EXTRACT PROVIDED =
····················

The Finale

Well here we are…


Starting with the Bathroom, the best dollar we have ever spent was on our bathtub. We had originally planned to install a shower because we only had 1500mm in length to work with, and it is difficult to find tubs of that size. However, after browsing on Trademe (a New Zealand trading site like Craigslist/Ebay) for a shower, we came across the perfect sized tub and placed a bid for $1. I guess the tub was a little small for most, so lucky for us we ended up winning the auction. 😀 The tub is in absolute perfect condition, and frugal Jess could not be any happier.


Bath/shower liners are ridiculously expensive here, so we knew we needed to come up with a more feasible option. Ness had previously lined a shower with corrugated iron, so we set out on a mission to find some. We visited the recycling center and scored several sheets of corrugated iron for a fraction of the cost of a plastic liner = awesomeness! After fitting the corrugated steel, Ness trimmed it in nicely with left over pallet wood.


We acquired the bathroom vanity in a garage sale. It was extremely dirty and overall looked crappy, but we saw the potential and it was very cheap! Taps/faucets are also extremely expensive here (well I’m not sure what isn’t ;)) and amazingly inside the vanity contained a kitchen tap and bathroom tap yayyyyyy! We took off the really gross cabinet doors and built some out of recycled pallet wood and left over weatherboard from the neighbours. Thanks again Mark and Tina!


Ahh the ladder project. We wanted to make a library ladder; however, the components were too costly and we could not source some of things we needed second hand. However, we did obtain some gross looking, blue painted galvanized piping, where there was a terrarium growing out of each end of the pipes!! After Jess sanded down the pipes and cut them to size, we were able to create an awesome rail system. This permits moving the ladder across the width of the house to be able to climb up at any point.

····················

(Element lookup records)
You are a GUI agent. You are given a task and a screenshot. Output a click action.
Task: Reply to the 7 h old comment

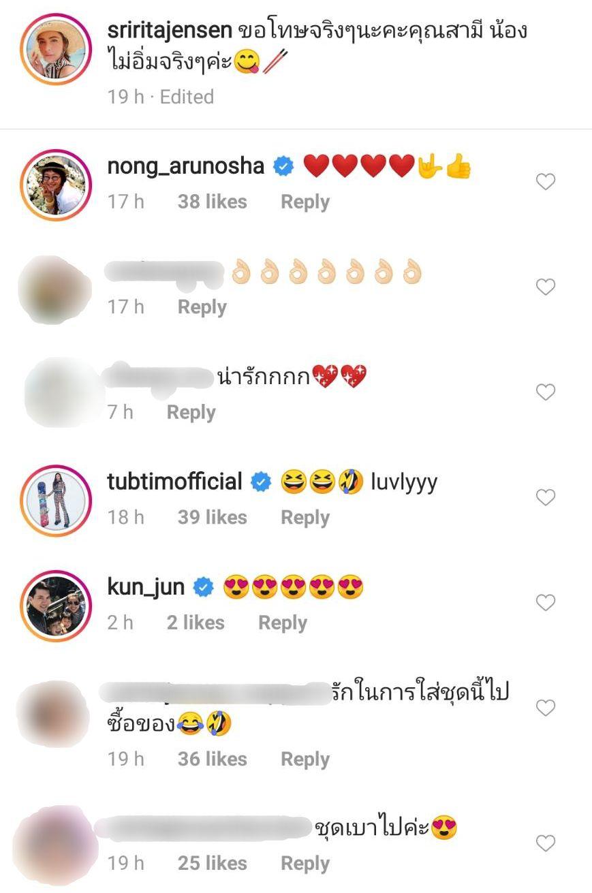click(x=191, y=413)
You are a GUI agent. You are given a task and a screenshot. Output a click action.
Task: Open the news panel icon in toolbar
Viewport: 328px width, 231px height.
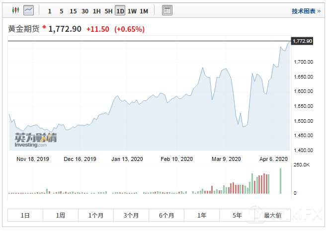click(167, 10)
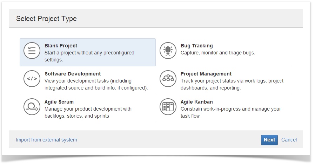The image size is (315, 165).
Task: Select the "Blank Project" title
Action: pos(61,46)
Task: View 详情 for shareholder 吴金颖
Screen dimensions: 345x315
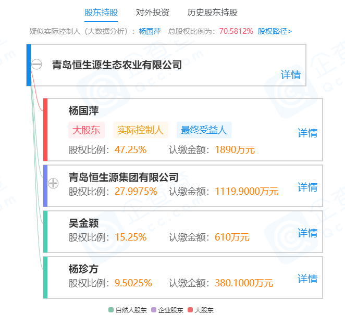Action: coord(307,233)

····················

EXERCISE INSTRUCTIONS =
1 - Answer these questions about the post titled "The Finale," one line each:
(a) How much was the winning bid on the bathtub?
(b) Where did they get the corrugated iron?
(c) What material was used to build the rail system for the ladder?
2 - Print the part of the post titled "The Finale" that begins at the words "Bath/shower liners are" and stops after "over pallet wood.".

RESULTS OF THE EXERCISE =
1 -
(a) $1
(b) The recycling center
(c) Galvanized piping

2 -
Bath/shower liners are ridiculously expensive here, so we knew we needed to come up with a more feasible option. Ness had previously lined a shower with corrugated iron, so we set out on a mission to find some. We visited the recycling center and scored several sheets of corrugated iron for a fraction of the cost of a plastic liner = awesomeness! After fitting the corrugated steel, Ness trimmed it in nicely with left over pallet wood.